研削盤のベッド26上に砥石送りテーブル21を介して砥石
スピンドル装置20が設けられ、砥石25は砥石スピンドル
23の先端に支持されて回転する。ベッド26上にはスイベ
ルプレート29がピボット30を中心として旋回可能に設置
され、該スイベルプレート29上にワーク24の主軸台31,
主軸モータ32および主軸台31の切込送りモータ33が設け
られている。さらにベット側部にスイベル調整モータ34
が設けられ、その出力軸にボールねじ軸37が連結され、
該ねじ軸と螺合するボールナットを含む作動部材35がス
イベルプレート29の側部に固着されている。スイベル調
整モータ34の駆動により作動部材35を介してスイベルプ
レート29および主軸台31がピボット30を中心に旋回し、
ワーク24のスイベル角調整がなされる。
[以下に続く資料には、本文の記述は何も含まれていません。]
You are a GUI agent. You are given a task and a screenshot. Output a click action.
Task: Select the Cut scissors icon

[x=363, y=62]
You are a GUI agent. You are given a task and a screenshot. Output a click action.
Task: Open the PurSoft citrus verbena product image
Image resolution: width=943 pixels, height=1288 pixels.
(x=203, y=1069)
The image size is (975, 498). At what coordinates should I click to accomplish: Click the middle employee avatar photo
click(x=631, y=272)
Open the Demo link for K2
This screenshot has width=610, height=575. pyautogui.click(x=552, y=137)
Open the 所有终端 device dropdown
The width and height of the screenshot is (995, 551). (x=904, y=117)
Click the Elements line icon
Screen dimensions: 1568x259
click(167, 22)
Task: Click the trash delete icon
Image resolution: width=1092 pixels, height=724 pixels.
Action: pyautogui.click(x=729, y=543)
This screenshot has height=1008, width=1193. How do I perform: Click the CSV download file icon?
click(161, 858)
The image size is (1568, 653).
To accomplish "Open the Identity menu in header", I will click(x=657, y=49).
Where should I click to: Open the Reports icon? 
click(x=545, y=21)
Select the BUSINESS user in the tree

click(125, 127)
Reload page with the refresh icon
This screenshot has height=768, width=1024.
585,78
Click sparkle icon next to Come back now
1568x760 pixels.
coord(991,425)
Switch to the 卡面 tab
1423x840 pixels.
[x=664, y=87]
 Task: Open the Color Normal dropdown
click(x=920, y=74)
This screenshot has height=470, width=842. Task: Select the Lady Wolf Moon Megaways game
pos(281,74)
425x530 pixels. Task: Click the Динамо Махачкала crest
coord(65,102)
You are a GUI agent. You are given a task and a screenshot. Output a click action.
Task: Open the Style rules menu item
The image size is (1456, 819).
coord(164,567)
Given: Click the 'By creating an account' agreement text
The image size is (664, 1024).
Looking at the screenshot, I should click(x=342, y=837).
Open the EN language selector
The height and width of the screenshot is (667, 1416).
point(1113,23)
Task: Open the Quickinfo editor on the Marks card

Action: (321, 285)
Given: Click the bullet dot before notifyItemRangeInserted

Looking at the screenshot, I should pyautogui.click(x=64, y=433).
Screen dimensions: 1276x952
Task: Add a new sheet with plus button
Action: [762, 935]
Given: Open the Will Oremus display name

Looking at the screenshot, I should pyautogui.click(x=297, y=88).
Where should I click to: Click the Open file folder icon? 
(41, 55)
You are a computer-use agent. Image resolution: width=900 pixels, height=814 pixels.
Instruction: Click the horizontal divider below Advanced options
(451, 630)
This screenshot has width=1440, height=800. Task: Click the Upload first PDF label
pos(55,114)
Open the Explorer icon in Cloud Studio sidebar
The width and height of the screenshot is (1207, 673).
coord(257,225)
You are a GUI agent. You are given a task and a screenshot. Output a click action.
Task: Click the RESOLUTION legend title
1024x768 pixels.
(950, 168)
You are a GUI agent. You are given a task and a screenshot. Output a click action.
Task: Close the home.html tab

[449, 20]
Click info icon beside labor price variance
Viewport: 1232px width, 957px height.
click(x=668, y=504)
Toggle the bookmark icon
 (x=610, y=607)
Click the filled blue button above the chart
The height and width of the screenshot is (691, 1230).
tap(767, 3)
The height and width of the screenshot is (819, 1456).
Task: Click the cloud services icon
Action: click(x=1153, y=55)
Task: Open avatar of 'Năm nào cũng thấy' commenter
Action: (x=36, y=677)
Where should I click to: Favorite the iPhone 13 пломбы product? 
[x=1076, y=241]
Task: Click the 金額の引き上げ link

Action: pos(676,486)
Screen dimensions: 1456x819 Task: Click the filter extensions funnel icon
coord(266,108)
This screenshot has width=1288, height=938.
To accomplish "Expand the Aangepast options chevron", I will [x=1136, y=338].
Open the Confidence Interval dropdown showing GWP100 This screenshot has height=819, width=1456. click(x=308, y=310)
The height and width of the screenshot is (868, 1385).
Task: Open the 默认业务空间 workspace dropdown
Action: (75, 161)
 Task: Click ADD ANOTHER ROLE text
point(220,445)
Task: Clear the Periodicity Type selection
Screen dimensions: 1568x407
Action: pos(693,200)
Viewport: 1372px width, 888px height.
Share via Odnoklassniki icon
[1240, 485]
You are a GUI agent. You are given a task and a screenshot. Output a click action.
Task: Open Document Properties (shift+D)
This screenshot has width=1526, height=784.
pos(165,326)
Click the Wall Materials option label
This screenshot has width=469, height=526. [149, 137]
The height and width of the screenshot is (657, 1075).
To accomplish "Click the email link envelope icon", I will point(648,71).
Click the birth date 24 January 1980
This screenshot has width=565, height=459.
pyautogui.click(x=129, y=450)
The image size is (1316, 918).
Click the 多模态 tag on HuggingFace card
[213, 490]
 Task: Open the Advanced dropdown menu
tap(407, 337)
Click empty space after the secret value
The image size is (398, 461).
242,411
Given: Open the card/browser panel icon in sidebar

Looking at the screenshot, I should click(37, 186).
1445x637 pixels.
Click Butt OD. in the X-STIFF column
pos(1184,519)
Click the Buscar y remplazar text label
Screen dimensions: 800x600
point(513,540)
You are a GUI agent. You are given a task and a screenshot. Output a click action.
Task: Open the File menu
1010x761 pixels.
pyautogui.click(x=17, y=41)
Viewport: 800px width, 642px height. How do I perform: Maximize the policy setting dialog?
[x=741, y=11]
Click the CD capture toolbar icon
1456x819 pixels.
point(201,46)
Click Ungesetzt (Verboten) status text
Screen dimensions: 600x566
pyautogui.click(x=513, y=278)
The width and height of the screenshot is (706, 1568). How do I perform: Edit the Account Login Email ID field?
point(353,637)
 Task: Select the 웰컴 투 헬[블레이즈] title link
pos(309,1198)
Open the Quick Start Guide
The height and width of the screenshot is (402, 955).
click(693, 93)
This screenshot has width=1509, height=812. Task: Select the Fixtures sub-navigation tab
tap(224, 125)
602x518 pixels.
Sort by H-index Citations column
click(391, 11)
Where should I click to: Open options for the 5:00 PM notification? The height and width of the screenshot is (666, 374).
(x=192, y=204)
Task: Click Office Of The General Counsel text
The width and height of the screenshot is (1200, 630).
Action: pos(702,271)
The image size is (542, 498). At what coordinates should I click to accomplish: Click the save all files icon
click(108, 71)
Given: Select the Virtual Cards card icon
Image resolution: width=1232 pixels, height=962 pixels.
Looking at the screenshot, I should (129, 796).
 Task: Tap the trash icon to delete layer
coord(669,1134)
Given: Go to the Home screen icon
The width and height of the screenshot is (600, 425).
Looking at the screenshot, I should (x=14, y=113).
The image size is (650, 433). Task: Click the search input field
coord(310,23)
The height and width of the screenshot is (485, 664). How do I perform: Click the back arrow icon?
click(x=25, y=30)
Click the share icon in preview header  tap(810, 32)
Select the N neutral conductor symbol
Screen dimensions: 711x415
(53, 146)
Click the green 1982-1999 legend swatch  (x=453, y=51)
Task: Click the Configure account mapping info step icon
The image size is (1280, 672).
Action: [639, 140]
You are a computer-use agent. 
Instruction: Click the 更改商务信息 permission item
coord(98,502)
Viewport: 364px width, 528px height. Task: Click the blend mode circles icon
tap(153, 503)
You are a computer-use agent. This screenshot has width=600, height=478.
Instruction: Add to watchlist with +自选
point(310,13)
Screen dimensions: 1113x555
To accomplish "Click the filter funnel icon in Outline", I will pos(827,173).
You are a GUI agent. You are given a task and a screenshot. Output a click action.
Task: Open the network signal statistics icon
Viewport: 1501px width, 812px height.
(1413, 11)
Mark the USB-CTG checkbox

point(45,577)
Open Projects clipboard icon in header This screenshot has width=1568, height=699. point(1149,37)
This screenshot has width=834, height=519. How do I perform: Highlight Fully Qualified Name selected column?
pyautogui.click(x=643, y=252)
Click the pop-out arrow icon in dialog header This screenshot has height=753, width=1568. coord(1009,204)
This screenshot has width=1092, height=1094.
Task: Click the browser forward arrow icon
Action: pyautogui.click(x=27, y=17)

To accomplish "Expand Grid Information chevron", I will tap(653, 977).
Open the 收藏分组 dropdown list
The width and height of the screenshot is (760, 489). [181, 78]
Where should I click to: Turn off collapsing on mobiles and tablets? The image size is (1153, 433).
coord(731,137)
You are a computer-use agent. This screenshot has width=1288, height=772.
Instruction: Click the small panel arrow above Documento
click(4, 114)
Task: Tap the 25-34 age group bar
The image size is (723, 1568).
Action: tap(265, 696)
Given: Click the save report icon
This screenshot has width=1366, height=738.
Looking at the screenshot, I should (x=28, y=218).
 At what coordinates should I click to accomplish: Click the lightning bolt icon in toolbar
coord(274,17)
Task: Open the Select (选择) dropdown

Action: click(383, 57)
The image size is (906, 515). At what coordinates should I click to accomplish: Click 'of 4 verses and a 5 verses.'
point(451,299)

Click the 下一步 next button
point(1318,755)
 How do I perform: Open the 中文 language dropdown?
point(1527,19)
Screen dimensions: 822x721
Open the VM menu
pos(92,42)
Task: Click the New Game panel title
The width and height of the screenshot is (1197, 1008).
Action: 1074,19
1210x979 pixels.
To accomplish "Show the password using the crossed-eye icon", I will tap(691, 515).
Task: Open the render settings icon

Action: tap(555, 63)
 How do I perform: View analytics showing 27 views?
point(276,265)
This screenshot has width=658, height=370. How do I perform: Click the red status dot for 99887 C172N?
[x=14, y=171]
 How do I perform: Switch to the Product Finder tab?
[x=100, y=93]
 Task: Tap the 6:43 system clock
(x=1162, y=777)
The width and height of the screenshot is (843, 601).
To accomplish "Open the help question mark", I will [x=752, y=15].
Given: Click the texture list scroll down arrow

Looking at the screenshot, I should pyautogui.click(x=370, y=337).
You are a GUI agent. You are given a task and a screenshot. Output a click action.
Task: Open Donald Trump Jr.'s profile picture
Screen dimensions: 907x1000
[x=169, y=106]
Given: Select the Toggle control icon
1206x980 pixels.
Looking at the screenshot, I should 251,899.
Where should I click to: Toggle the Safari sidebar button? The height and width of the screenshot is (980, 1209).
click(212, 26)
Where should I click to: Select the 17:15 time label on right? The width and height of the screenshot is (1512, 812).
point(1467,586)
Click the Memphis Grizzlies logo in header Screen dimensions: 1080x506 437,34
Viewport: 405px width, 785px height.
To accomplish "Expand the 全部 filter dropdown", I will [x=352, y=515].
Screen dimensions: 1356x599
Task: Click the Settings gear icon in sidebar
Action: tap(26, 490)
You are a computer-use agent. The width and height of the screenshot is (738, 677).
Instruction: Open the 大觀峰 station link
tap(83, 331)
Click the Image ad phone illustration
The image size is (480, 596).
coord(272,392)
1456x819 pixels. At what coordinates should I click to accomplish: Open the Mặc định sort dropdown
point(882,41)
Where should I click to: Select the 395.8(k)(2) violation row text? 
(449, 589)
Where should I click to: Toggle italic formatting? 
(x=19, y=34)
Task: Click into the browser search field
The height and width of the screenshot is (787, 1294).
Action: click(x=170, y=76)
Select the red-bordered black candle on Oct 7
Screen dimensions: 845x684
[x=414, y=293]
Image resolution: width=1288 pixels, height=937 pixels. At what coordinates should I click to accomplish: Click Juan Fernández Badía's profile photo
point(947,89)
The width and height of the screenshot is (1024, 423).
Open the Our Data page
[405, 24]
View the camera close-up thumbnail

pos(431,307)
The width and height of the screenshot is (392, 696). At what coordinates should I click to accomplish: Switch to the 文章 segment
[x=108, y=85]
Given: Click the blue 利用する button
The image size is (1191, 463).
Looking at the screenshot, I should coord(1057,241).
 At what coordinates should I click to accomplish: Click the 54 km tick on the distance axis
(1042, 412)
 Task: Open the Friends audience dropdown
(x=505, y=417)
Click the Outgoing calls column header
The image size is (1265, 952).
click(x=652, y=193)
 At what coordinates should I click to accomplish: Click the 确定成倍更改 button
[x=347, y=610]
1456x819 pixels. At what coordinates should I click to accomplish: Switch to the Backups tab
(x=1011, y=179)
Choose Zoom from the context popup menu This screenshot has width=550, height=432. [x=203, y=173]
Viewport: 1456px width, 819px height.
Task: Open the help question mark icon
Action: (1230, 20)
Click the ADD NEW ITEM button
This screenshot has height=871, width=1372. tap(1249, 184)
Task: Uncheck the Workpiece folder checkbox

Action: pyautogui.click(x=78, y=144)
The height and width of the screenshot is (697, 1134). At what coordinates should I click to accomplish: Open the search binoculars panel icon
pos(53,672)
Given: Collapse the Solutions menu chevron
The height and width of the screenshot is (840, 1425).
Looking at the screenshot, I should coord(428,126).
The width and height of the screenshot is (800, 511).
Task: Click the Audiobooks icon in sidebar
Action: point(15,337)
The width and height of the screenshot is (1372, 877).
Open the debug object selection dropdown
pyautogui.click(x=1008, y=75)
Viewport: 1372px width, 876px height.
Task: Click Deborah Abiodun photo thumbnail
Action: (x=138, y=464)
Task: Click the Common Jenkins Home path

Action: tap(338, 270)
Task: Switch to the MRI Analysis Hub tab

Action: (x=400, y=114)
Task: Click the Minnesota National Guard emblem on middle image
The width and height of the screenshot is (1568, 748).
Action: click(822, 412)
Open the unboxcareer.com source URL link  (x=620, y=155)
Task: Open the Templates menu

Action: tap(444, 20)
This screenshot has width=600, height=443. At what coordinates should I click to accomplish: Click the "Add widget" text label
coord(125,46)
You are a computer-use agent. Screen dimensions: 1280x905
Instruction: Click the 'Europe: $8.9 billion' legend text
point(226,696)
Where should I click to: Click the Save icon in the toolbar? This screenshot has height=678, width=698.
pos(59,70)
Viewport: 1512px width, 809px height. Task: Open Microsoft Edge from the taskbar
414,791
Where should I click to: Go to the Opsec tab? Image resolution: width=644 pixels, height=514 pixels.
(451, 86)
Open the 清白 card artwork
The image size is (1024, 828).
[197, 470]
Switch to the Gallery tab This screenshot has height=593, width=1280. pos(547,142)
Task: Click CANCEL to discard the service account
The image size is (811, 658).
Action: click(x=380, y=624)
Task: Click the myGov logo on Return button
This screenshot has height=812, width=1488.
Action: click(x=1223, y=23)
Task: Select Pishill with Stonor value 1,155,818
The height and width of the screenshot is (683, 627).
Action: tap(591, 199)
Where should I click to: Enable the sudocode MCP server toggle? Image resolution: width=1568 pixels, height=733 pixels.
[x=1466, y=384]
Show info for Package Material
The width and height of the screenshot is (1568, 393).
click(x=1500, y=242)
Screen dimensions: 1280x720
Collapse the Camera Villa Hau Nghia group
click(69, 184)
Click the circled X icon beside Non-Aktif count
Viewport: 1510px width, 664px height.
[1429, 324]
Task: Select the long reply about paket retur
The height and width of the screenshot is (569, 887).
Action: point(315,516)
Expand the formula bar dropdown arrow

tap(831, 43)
36は砥石送りテ
ーブル21の駆動モータである。
(発明の効果) 既に述べたように一定研削力制御における設定研削力
は加工条件によっていろいろ設定を変更するが、その場
合本発明においてはその時々に適応して最適なリトラク
ション量を算出して設定するようにしたので、従来人手
で行われていたリトラクション量の設定が自動化でき、
また従来のリトラクション量固定の場合のようにリトラ
クション不足または過剰で仕上研削時間が長びくという
問題が解決され、さらにワークの加工精度も向上する等
多大の効果がもたらされる。
【図面の簡単な説明】
第1図は本発明のリトラクション研削方法を実施する場
合の制御系統を示したブロック図、第2図は本発明を適
用するに適した研削盤の平面図、第3図(a)〜(c)
はリトラクション量固定の場合の研削力変更による研削
過程を示した図である。 1……研削力設定部、2……砥石径判定部、 3……研削力検出部、4……切込制御装置、 5……切込送り制御モータ、6……研削部、 7……リトラクション量決定部。

Claims (2)

    (57)【特許請求の範囲】
  1. 【請求項1】研削加工中の研削力変更の際に砥石とワー
    クを相対的に切込方向と逆方向にリトラクション量だけ
    戻した後、変更後の研削力で再び研削するリトラクショ
    ン研削方法であって、前記リトラクション量を研削力変
    更直前の砥石箇所における砥石スピンドルのベンディン
    グ相当量に定めることとした一定研削力制御研削におけ
    るリトラクション研削方法において、前記砥石スピンド
    ルのベンディング相当量Rを、 R=(FR−FF)×k ただしFR:粗研削力となる砥石の法線力設定値 FF:仕上研削力となる砥石の法線力設定値 k:砥石スピンドルのばね定数 と定め、このRをリトラクション量とすることを特徴と
    するリトラクション研削方法。
  2. 【請求項2】研削されるワークを回転させるワークスピ
    ンドルを載置した主軸台と、前記ワークを研削する砥石
    を回転させる砥石スピンドル装置を取り付けた砥石送り
    テーブルと、研削加工中の研削力変更直前の直前研削力
    と変更直後の直後研削力を設定する研削力設定部と、前
    記砥石とワークを相対的に離間接近駆動させる切込送り
    制御モータと、該モータにより駆動される砥石もしくは
    ワークの切込スライドを動作させる研削部と、研削中の
    砥石とワークとの間にかかる法線力を検知する研削力検
    出部と、該研削力検出部の研削力出力と前記研削力設定
    部から出力される前記直前研削力、前記直後研削力のい
    ずれかひとつとの差分信号により前記切込送り制御モー
    タに制御信号を出力する切込制御装置とを有する一定研
    削力制御研削装置において、研削力変更の際砥石とワー
    クを相対的に切込方向と逆方向に戻すリトラクション量
    を決定しかつ前記直前研削力と前記直後研削力との差分
    に前記砥石スピンドルのばね定数を乗算したリトラクシ
    ョン量相当の信号を前記切込制御装置へ出力するリトラ
    クション決定部を有することを特徴とする研削装置。